Origin : first accounts dated back from Antiquity

Description
: A slow-moving ball of light that is occasionally seen at ground level during thunderstorms. It is generally believed that ball lightning is a ball of plasma, and some scientists believe that it is similar to the highly luminous plasma disks that are formed when explosives are detonated. The ball can typically can measure 30 centimeters across.

Time : During thunderstorms

Records : 5 000+

Theory : Many theories on ball lightning have been put forward over the years but none can explain all of the characteristics observed.  John Gilman of the University of California at Los Angeles suggests that the plasma ball has a very low density – comparable with the density of air – and is made up of Rydberg atoms.

These are atoms whose valence electron has been excited into an orbital with a very high quantum number. He calculates that the radius of such an orbital could be as large as a few centimeters, and that the average atom would thus have a very large polarizability.

Attractive Van der Waals interactions – which increase as the polarizability of atoms increase – could then be responsible for the cohesion between the atoms. He computes a value for the cohesive energy per atom to be about one hundredth that of a metal.

Location :  outdoors

John Abrahamson, who works on ball lightning at the University of Canterbury in New Zealand, says that Gilman’s model is “imaginative” but adds that “it does not seem workable for several reasons”. Abrahamson says that the Rydberg model requires each electron to be separated from its nucleus by a distance of several centimeters. “This is a huge distance for atomic orbitals,” he told PhysicsWeb. In 2002 Abrahamson and co-worker, James Dinniss, suggested that ball lightning occurs when silicon is oxidized in the atmosphere following a lightning strike.

Magnetophosphenes have also been proposed as an explanation for ball lightning. Magnetophosphene are flashes of light that are seen when one is subjected to a changing magnetic field such as when in an MRI. This changing field causes current within the optic nerve resulting in the illusion of light. In one series, 8 out of 1023 people having an MRI experienced flashing lights.
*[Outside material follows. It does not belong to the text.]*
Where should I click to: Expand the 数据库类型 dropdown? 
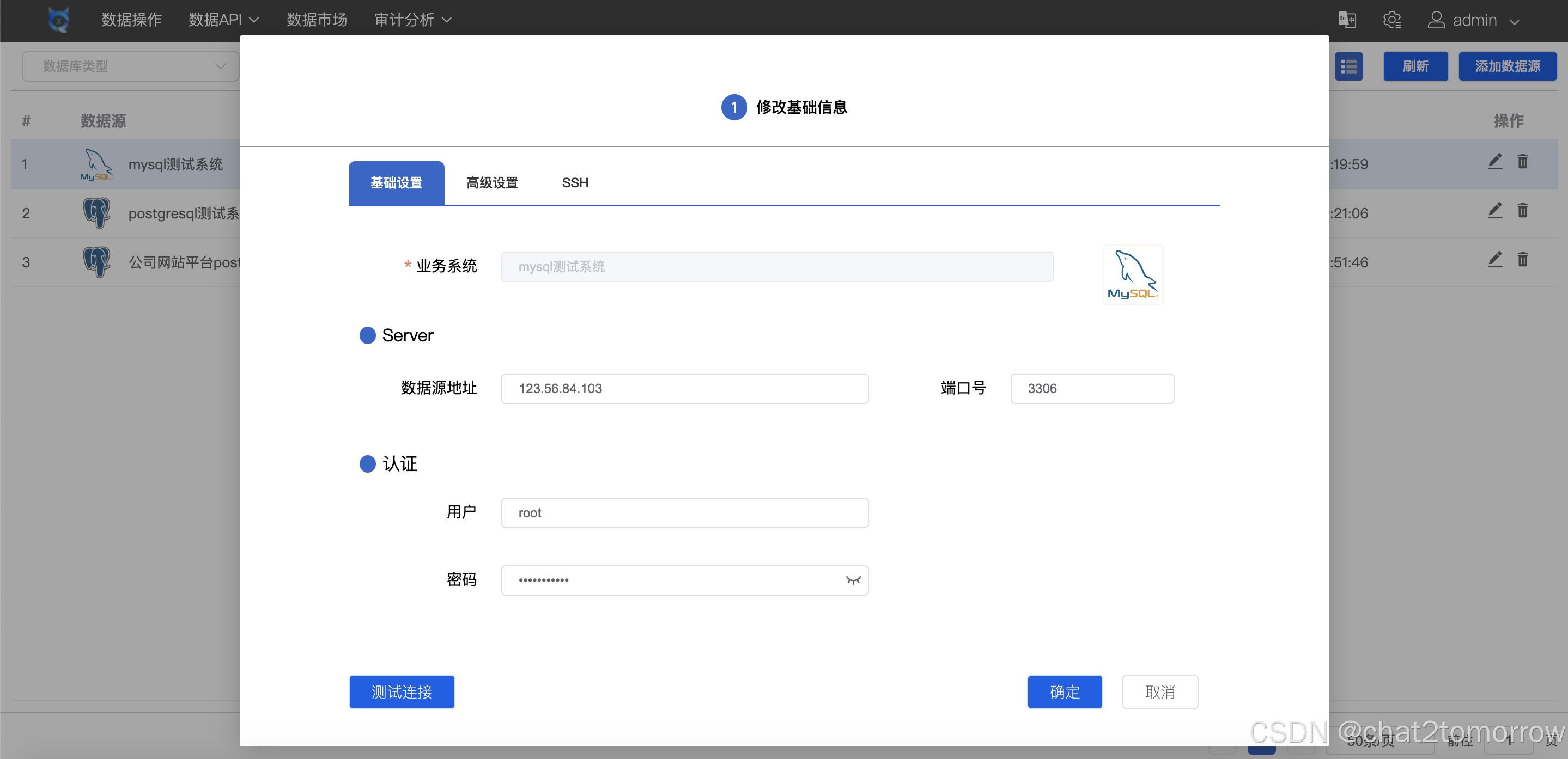130,66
A new theory, reported in a paper in the Journal of Geophysical Research Atmospheres, proposes that ball lightning occurs in houses and aeroplanes when a stream of ions accumulates on the outside of a glass window and the resulting electric field on the other side excites air molecules to form a ball discharge. The discharge requires a driving electric field of about a million volts.

“Other theories have suggested ball lightning is created by slowly burning particles of silicon formed in a lightning strike, but this is flawed. One of the ball lightning observations cited in this paper occurred when there was no thunderstorm and was driven by ions from the aircraft radar operated at maximum power during a dense fog,” explained Dr John Lowke, scientist with the CSIRO’s Materials Science and Engineering.

The new theory gives the first mathematical solution explaining the birth or initiation of ball lightning using standard equations for the motion of electrons and ions.


 Story: British occultist Aleister Crowley reported witnessing what he referred to as “globular electricity” during a thunderstorm on Lake Pasquaney in New Hampshire in 1916. He was sheltered in a small cottage when he

“noticed, with what I can only describe as calm amazement, that a dazzling globe of electric fire, apparently between six and twelve inches (15–30 cm) in diameter, was stationary about six inches below and to the right of my right knee. As I looked at it, it exploded with a sharp report quite impossible to confuse with the continuous turmoil of the lightning, thunder and hail, or that of the lashed water and smashed wood which was creating a pandemonium outside the cottage. I felt a very slight shock in the middle of my right hand, which was closer to the globe than any other part of my body.”